Before his death in 1981, American writer William Saroyan (an unbeliever) telephoned in to the Associated Press this final, very Saroyan-like observation: “Everybody has got to die, but I have always believed an exception would be made in my case. Now what?”
Hudson Taylor, founder of China Inland Mission, in the closing months of his life said to a friend, “I am so weak. I can’t read my Bible. I can’t even pray. I can only lie still in God’s arms like a little child and trust.”
John Bacon, a famous sculptor, left this inscription on his tomb in Westminster Abbey: “What I was as an artist seemed of some importance to me while I lived; but what I was as a believer in Jesus Christ is the only thing of importance to me now.”
John Climacus, a seventh century believer urged Christians to use the reality of death to their benefit: “You cannot pass a day devoutly unless you think of it as your last,” he wrote.

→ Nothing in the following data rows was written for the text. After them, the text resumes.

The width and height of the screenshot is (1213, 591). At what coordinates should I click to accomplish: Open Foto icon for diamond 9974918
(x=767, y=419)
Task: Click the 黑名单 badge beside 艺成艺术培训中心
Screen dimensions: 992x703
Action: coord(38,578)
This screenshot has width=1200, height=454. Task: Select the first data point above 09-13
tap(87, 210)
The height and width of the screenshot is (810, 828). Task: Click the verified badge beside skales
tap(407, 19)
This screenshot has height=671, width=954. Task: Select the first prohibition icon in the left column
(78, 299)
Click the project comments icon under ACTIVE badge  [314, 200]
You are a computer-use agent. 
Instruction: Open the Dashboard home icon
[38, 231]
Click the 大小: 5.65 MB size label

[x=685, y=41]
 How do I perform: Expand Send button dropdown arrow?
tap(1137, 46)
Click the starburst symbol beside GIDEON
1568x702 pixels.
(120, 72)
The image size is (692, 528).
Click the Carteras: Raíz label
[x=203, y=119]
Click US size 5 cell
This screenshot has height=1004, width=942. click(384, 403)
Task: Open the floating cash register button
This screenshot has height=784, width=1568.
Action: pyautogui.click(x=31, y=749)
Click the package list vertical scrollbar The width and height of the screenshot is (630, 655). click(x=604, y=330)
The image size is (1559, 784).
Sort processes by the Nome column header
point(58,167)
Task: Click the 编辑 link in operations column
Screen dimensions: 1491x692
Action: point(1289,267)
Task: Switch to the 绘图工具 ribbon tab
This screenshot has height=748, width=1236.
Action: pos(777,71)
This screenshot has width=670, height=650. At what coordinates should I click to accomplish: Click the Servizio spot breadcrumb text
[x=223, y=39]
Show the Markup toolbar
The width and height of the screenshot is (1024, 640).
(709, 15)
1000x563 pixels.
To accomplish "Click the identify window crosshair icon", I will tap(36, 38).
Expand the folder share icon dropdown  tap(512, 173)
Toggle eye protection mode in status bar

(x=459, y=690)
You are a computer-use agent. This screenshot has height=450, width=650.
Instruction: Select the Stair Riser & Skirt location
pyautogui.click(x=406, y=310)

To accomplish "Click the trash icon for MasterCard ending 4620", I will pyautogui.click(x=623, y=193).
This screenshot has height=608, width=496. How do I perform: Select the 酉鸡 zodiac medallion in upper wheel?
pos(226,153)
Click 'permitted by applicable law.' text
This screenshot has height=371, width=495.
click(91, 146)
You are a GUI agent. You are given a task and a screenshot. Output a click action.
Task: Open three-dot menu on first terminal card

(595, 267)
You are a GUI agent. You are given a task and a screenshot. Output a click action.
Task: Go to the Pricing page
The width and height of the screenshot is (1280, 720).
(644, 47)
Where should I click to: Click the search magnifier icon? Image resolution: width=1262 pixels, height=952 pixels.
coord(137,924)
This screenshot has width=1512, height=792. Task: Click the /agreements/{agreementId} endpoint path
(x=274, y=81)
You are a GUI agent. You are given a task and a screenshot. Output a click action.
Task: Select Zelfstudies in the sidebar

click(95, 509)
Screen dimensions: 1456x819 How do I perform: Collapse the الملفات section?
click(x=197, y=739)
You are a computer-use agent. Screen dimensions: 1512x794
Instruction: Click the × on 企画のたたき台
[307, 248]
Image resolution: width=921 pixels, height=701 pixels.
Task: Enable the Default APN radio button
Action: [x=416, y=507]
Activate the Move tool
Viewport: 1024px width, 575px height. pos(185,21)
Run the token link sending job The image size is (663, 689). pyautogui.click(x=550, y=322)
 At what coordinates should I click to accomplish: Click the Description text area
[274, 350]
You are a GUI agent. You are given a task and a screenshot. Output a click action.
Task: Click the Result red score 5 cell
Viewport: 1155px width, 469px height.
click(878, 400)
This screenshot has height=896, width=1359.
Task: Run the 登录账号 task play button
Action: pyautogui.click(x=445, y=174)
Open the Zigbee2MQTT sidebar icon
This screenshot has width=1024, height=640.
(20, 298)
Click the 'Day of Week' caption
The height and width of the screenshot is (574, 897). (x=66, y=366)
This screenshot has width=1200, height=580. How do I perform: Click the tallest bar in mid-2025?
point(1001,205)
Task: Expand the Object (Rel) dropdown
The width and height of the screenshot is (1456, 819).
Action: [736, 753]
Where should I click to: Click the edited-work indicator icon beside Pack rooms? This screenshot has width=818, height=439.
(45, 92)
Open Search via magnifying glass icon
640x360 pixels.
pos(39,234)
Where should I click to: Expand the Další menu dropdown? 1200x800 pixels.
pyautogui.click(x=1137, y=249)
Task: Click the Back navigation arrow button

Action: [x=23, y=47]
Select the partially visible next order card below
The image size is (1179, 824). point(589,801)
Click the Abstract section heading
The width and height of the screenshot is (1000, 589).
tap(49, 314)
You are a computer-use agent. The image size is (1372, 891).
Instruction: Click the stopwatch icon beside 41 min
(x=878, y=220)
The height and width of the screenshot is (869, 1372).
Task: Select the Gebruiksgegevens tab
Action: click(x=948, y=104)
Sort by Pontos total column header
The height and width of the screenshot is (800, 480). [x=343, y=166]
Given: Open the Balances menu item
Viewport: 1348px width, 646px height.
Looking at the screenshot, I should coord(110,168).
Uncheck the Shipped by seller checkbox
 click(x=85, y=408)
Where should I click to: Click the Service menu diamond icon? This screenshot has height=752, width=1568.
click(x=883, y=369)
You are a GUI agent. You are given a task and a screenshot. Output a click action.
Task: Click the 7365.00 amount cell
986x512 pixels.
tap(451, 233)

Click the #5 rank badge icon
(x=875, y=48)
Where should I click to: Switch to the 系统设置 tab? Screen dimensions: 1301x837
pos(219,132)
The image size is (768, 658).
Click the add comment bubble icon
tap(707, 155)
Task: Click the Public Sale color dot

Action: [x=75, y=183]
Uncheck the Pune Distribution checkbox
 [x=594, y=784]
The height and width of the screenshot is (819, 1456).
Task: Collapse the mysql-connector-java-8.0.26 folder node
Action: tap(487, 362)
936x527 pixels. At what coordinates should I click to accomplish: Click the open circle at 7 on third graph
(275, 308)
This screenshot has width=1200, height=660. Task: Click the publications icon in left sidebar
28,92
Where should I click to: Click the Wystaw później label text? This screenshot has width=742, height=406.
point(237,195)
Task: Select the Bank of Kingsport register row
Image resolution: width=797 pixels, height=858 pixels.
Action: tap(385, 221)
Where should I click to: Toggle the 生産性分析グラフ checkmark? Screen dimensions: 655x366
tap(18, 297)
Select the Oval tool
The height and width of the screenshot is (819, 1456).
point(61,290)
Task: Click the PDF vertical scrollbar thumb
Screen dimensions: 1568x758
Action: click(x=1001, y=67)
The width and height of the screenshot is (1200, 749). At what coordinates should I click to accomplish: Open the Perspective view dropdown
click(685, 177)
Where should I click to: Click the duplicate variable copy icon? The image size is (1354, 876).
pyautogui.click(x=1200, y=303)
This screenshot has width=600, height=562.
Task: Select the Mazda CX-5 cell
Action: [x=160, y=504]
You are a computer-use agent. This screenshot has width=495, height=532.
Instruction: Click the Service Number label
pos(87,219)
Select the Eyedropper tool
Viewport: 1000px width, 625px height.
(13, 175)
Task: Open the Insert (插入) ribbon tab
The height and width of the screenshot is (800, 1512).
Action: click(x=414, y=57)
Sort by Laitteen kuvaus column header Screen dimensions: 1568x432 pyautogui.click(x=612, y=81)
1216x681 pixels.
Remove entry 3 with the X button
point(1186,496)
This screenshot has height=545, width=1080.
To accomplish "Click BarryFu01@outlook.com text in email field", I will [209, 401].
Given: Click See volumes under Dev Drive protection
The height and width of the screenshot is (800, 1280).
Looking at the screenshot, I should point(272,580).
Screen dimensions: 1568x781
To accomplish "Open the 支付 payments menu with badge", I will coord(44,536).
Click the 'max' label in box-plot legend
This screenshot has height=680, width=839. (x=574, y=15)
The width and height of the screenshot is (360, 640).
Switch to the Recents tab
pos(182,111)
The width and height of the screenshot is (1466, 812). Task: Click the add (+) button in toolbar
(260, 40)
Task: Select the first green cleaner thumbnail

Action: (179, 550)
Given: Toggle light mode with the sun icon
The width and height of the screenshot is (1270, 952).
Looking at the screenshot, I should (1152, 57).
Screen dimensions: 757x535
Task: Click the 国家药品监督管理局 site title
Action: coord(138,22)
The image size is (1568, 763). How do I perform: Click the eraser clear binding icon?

He called the thought of death the “most essential of all works” and a gift from God. “The man who lives daily with the thought of death is to be admired, and the man who gives himself to it by the hour is surely a saint.”
Donald Grey Barnhouse, the great Christian preacher, wrote: “I was driving with my children to my wife’s funeral where I was to preach the sermon. As we came into one small town there strode down in front of us a truck that came to a stop before a red light. It was the biggest truck I ever saw in my life, and the sun was shining on it at just the right angle that took its shadow and spread it across the snow on the field beside it. As the shadow covered that field, I said, “Look, children, at that truck, and look at its shadow. If you had to be run over, which would you rather be run over by? Would you rather be run over by the truck or by the shadow?” My youngest child said, “The shadow couldn’t hurt anybody.” “That’s right,” I continued, “and death is a truck, but the shadow is all that ever touches the Christian. The truck ran over the Lord Jesus. Only the shadow is gone over mother.”
Ecclesiastes 7:2: “It is better to go to a house of mourning than to go to a house of feasting, for death is the destiny of every man; the living should take this to heart.”
PRAYER: Grant us the grace, Lord Jesus, to face life’s ultimate truths and realities. Give us wisdom to consider the outcome of the moment we stand before You, the Lamb of God, the Lion of the Tribe of Judah. In Jesus’ name, Amen.